Pero en el fondo no lo creía.
19
La carta llegó al día siguiente, el octavo desde la desaparición del asesino.
Estaba escrita en el mismo tipo de papel común y corriente, y el sobre no llevaba remite. Al agarrarlo, supe que contenía una sola hoja. Miré el matasellos: era de Miami, pero el resto estaba borroso. Mi nombre figuraba en grandes letras negras, trazadas con esmero. Esperé hasta regresar a mi escritorio para abrirlo. Nolan estaba hablando por teléfono, de espaldas a mí. Abrí el sobre con cuidado. La escritura de la carta era la misma.
ANDERSON:
He aquí una cita para usted.
A veces es tan razonable representar una clase de encarcelamiento con otra como simbolizar cualquier cosa que realmente existe con aquello que no existe.
Piénselo. Y he aquí un mensaje para usted.
No crea todo lo que ve.
¿Entiende? Y esto es lo más importante.
Estoy vivo.
No estaba firmada.
No sé por qué no le mostré la carta a Nolan ni a la policía. La dejé en el primer cajón de mi escritorio, junto con la última grabación, y lo cerré con llave. Sé que parece extraño; podría haber escrito un artículo sobre la carta y la cinta. Podría haber puesto de relieve la relación entre el asesino y yo; habría sido otro detalle, tal vez crucial, para los lectores, otra pincelada en el retrato pintado en el transcurso de ese verano. Me senté, pensando que había docenas de razones para mostrar la carta, para sacada a la luz. Pero no lo hice.
«Estoy vivo.»
¿Qué es lo que no debía creer?
La respuesta llegaría cinco días más tarde.
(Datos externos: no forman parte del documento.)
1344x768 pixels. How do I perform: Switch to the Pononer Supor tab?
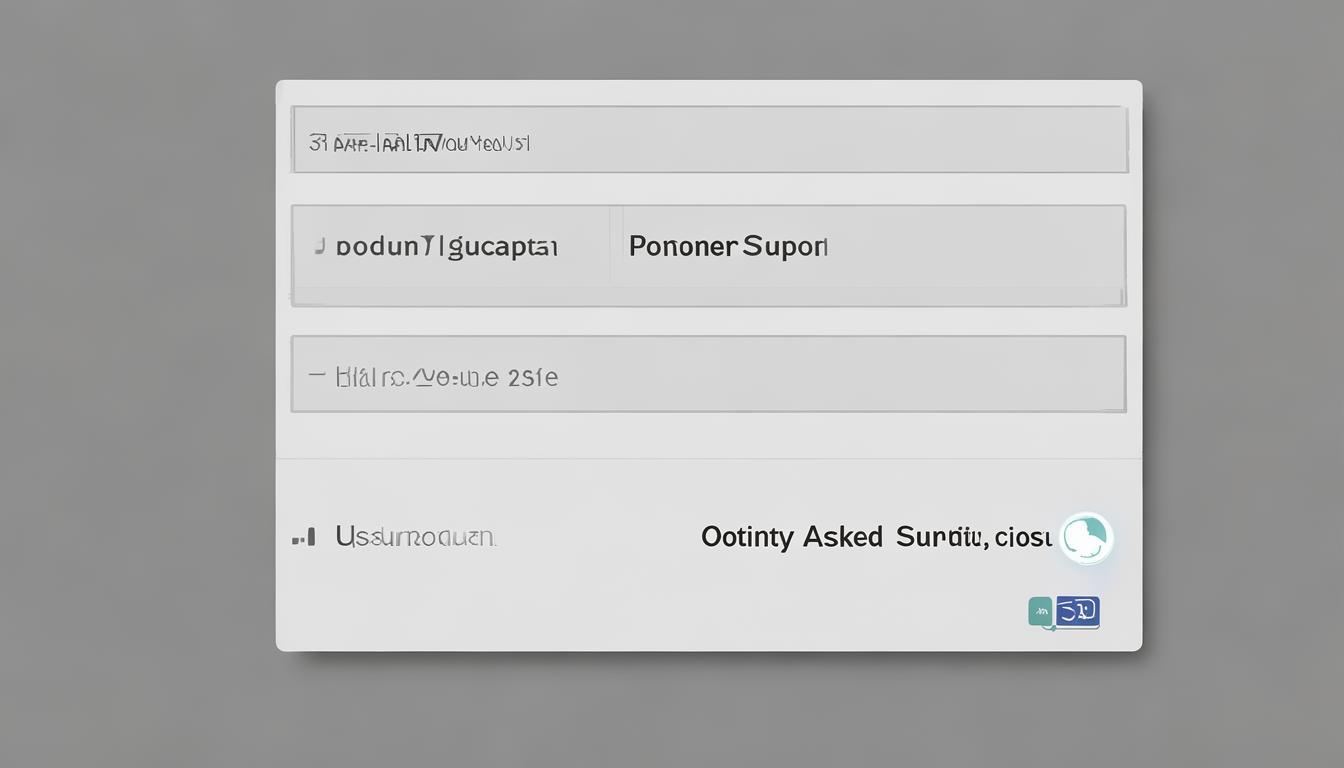(728, 246)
Yo había vuelto a escribir sobre el estado de la investigación policiaclass="underline" entre ocho y diez párrafos que informaban de que no había nada nuevo sobre lo que informar. Salí y volví a entrevistarme con el psiquiatra. Llamé a las familias de las víctimas, pero ninguna quiso hablar conmigo. Hice entrevistas en la calle. Las reacciones eran, en general, las mismas: la tensión de la espera unida al alivio de saber que el asesino tenía nombre, fotografía y pasado. Una mujer dijo: «Sólo es cuestión de tiempo. -Me sonrió-. Pero creo que se ha ido muy lejos. A California, probablemente.» No le pregunté por qué a ese estado en particular.